Antes de despedirse, Fangzhi me había pedido una cosa: que le exigiera a mi hermano que me describiese la tumba de la prima fallecida. Que te describa la lápida, insistió.
Aunque el pedido era insólito, lo cumplí no bien me sentí mejor. La respuesta de mi hermano no pasó de una mueca amarga, tal vez porque con mi pregunta yo estaba reabriendo una herida. Horas después, sin embargo, reapareció con un dibujo de la tumba, un croquis hecho por él mismo, así supongo, en el lapso transcurrido. El dibujo mostraba una suerte de panteón familiar: uno de esos bosques de muertos donde el pasado se reduce, se aplasta igual que las cosas en la distancia, y mil o cien o diez años equivalen poco menos que a lo mismo.
Yo siempre opiné que mi hermano poseía dos grandes virtudes, dos virtudes que usualmente se presentan en simultáneo: gran poder de observación y memoria casi absoluta. Aun así, me costaba creer que él pudiera dibujar aquella tumba habiéndola visitado una sola vez y en compañía de la otra prima. Era evidente que había hecho, al menos, otra visita en solitario. Era evidente y se lo dije.
Más de una, confirmó sin ruborizarse, ¿no habrías hecho lo mismo que yo?
Si bien me costaba imaginarme en su lugar, pensé enseguida que, de fallecer Xiaomei, cada semana, por lo menos, yo pondría una flor en su tumba. Luego pensé en mi última discusión con ella. Y también pensé en mi abuela, a quien llevábamos casi un mes sin honrar, acaso porque mis padres estaban muy absorbidos con los trámites de nuestras bodas.
Cuando le pregunté a mi hermano si llevaba flores en cada visita, dijo que no era aconsejable porque eso podría delatarlo.

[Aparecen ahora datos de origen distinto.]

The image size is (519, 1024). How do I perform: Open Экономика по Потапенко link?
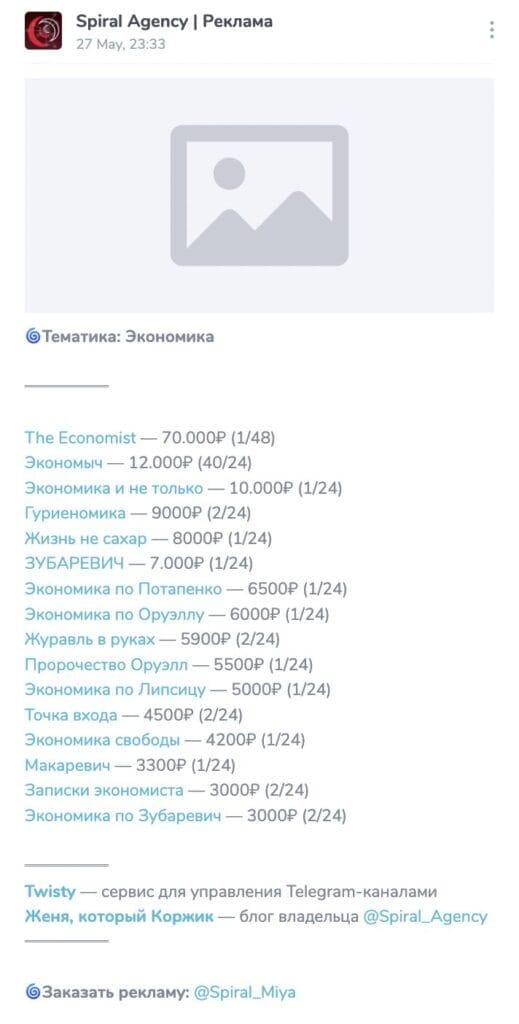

Pero, insistí, podrías dejar al menos una flor silvestre, muy pequeña, sobre la lápida de ella, como llevada al descuido por el viento.
Mi hermano hizo que no con la cabeza. La idea está bien, deslizó, pero ella no tiene lápida, por supuesto.
Ese «por supuesto», que mi hermano soltó con amargura, ahondó mi ya incipiente perplejidad. Por entonces yo ignoraba todo acerca de las prácticas funerarias. Cuando la muerte de mi abuela, mis padres me habían apartado de los arreglos para su inhumación: rellenar con hojas de té una almohada para la muerta, obtener los billetes que se quemaban con los inciensos, contratar monjes para la ceremonia. Cuidadosa como era, la abuela había dejado escrita una cadena de instrucciones y hasta había comprado años atrás un ataúd de madera que cada verano mi padre sacaba de su escondite para aplicarle otra mano de pintura.
Ignorante de estas prácticas, deduje que la ausencia de lápida era algo provisorio y que la prima tendría una al cumplirse cierto lapso de su deceso o al alcanzar, aun muerta, la mayoría de edad.
Mi hermano se negó a que yo me quedara con el dibujo y, por mi parte, no le exigí más detalles. Supongo que yo no deseaba poner de mayor relieve mi ignorancia (una ignorancia de las peores: acerca de algo cuyo peso o implicancia desconocía), pero ante todo supongo que prefería que Fangzhi me informara de eso, el mismo Fangzhi que había impulsado esta charla con mi hermano.